Engineers at RMIT University have created an innovative new system that turns flat-pack tubes into strong, portable building materials.
This cutting-edge design, inspired by origami, allows the tubes to be easily transported when packed flat and then quickly transformed into sturdy structures.
The breakthrough was made possible by a self-locking mechanism based on a technique called curved-crease origami, which uses curved lines in paper folding to create intricate shapes.
The design of these tubes was inspired by the natural strength found in bamboo, which has internal structures that provide reinforcement.
Dr. Jeff (Ting-Uei) Lee and Distinguished Professor Mike (Yi Min) Xie, who led the research team, believe this new system could have wide-ranging applications.
“Our self-locking system is the result of smart geometric design,” said Dr. Lee, from RMIT’s School of Engineering.
“This invention is suitable for large-scale use.
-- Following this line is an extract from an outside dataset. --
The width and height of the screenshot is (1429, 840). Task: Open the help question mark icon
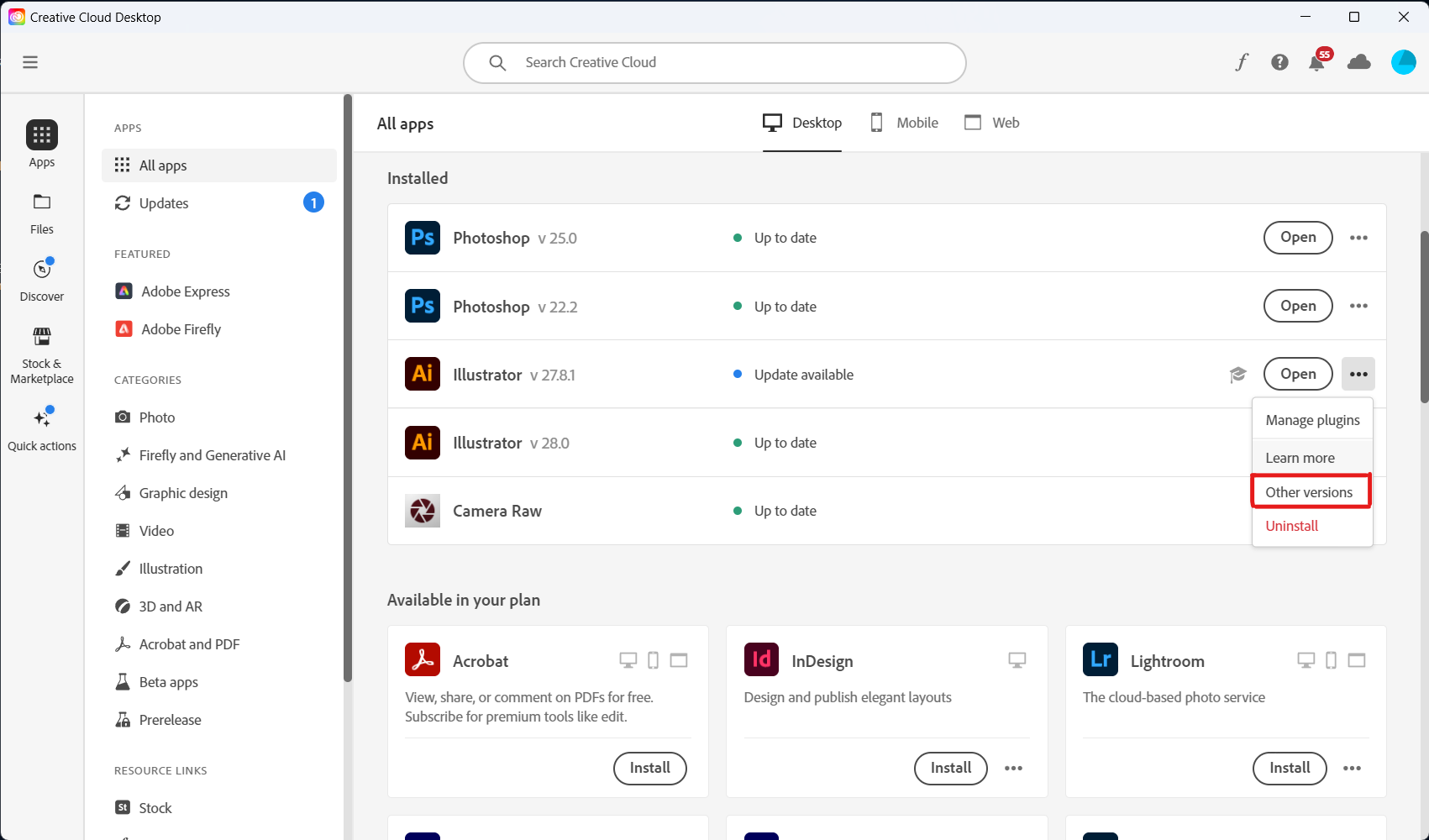[1279, 62]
For example, a panel made from multiple tubes weighing just 1.3 kilograms can easily support a 75-kilogram person.”
Flat-pack tubes are already used in various fields, including biomedical devices, aerospace structures, robotics, and civil construction.
They are especially valuable in disaster recovery, where quick and easy-to-assemble structures are essential.
The new system developed by the RMIT team makes these tubes even more practical, as they can automatically transform into a strong, self-locked state without requiring any extra tools or mechanisms.
The research, published in the Proceedings of the National Academy of Sciences, highlights the potential of these tubes to revolutionize existing deployable systems.
For example, when NASA deploys solar arrays in space, they use tubes that were packed flat before being unfurled. However, these tubes are hollow and could deform under certain forces in space. The new origami-inspired design could provide a stronger alternative for such applications.
Professor Xie explained that their smart algorithm allows them to control how the structure behaves under different forces by adjusting the orientation of the tubes.
“With our innovation, flat-pack tubes are not only easy to transport, but they also become strong enough to withstand external forces when in use,” Xie said.
“The tube is also self-locking, meaning its strong shape is securely locked in place without the need for extra mechanisms or human intervention.”
Looking ahead, the team plans to refine the design and explore new possibilities. “We aim to extend the self-locking feature to different tube shapes and test how the tubes perform under various forces, such as bending and twisting,” said Dr. Lee.
“We are also exploring new materials and manufacturing methods to create smaller, more precise tubes.”
The team is working on developing tubes that can deploy themselves with minimal manual effort for various applications.
“We plan to improve our smart algorithm to make the tubes even more adaptable and efficient for different real-world situations,” Professor Xie added.
This new system has the potential to significantly improve how portable structures are designed and used, offering a stronger, more efficient solution for a wide range of industries.